======== Input data ========

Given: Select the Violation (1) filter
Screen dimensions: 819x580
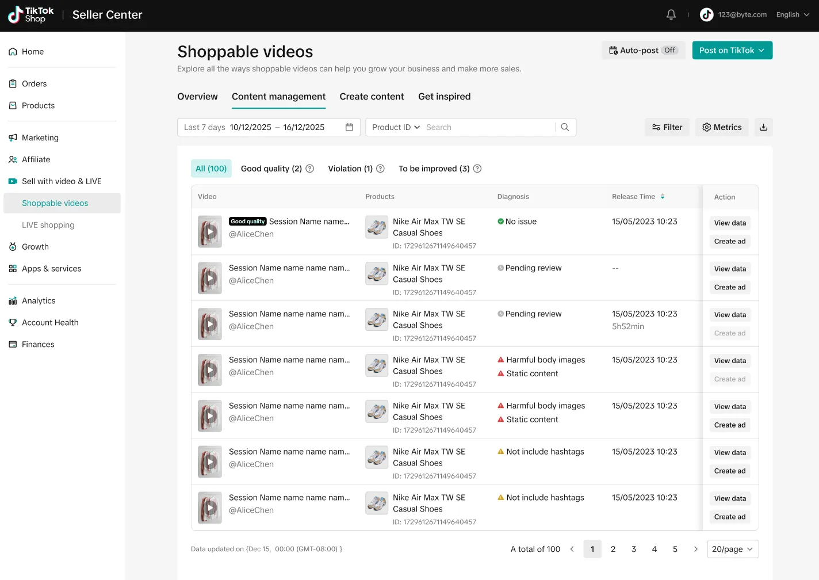Looking at the screenshot, I should [350, 169].
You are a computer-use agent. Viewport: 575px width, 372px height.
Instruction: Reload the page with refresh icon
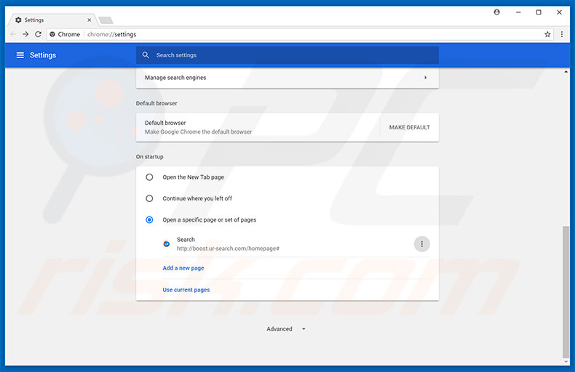tap(38, 34)
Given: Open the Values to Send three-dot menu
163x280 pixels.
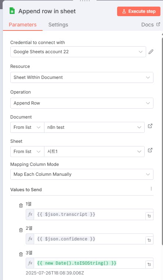Looking at the screenshot, I should (151, 189).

========

### Your goal
Look above for lines with the word "Given" and copy them all.

### Response
Given: Select the Violation (1) filter
Given: Open the Values to Send three-dot menu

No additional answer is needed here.